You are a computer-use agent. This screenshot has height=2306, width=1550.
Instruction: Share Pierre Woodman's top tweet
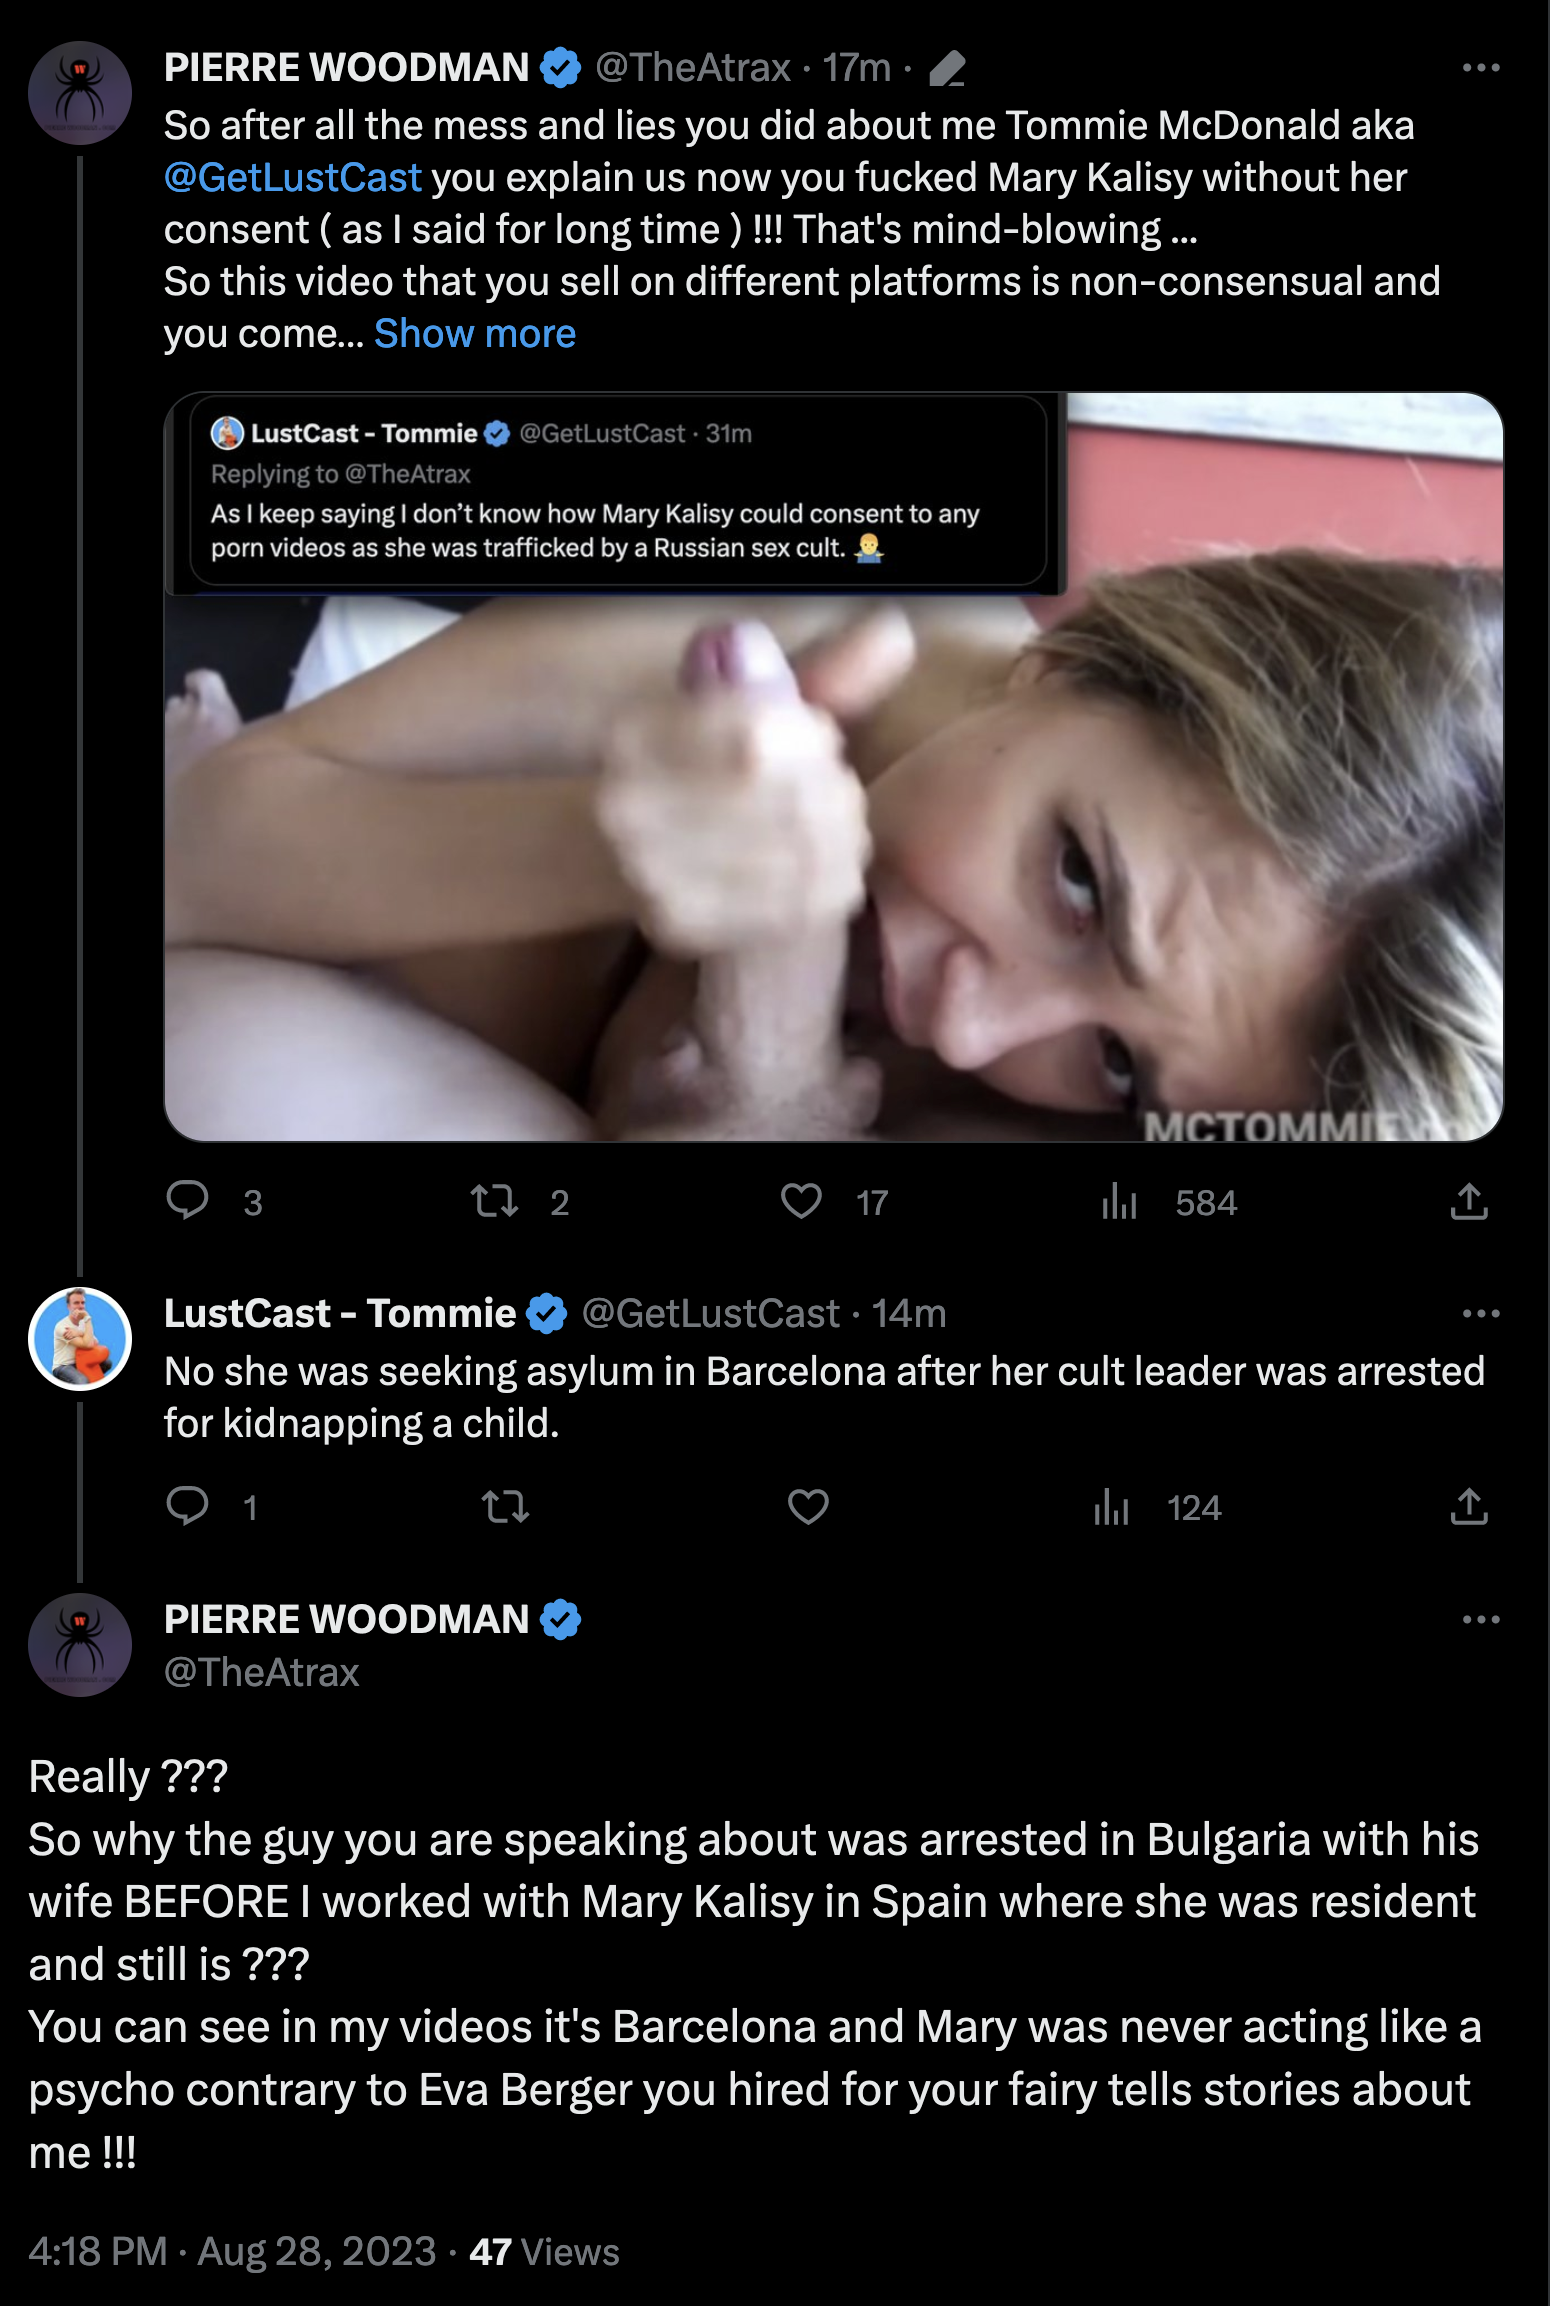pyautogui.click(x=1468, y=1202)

----

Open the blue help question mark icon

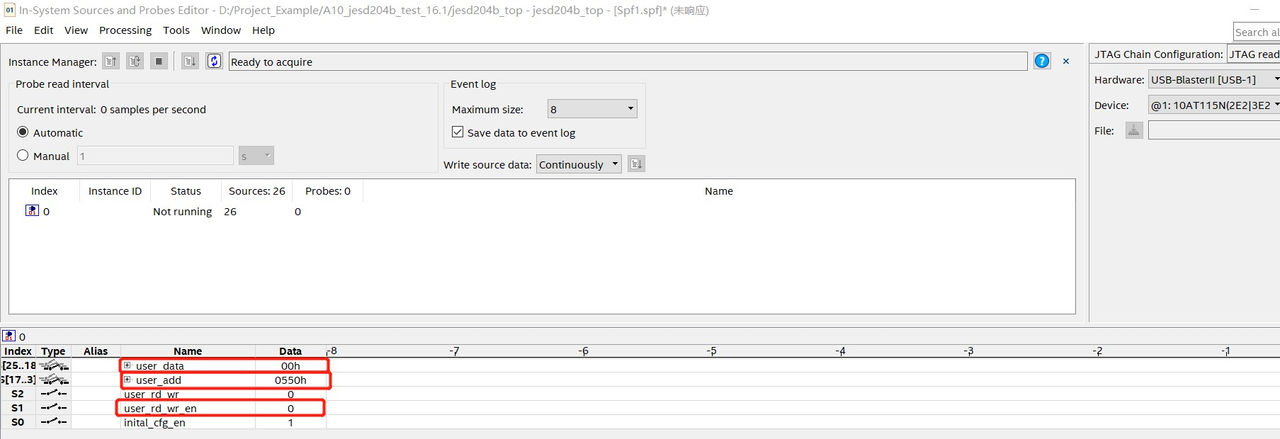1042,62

----

## PROBLEM DETAILS
Return word for word the lines of the items from the line that has "You are a computer-use" through the line that has "pyautogui.click(x=1468, y=1202)", including both. Leave the pictures out.

## SOLUTION FOR THIS EXERCISE
You are a computer-use agent. This screenshot has height=2306, width=1550.
Instruction: Share Pierre Woodman's top tweet
pyautogui.click(x=1468, y=1202)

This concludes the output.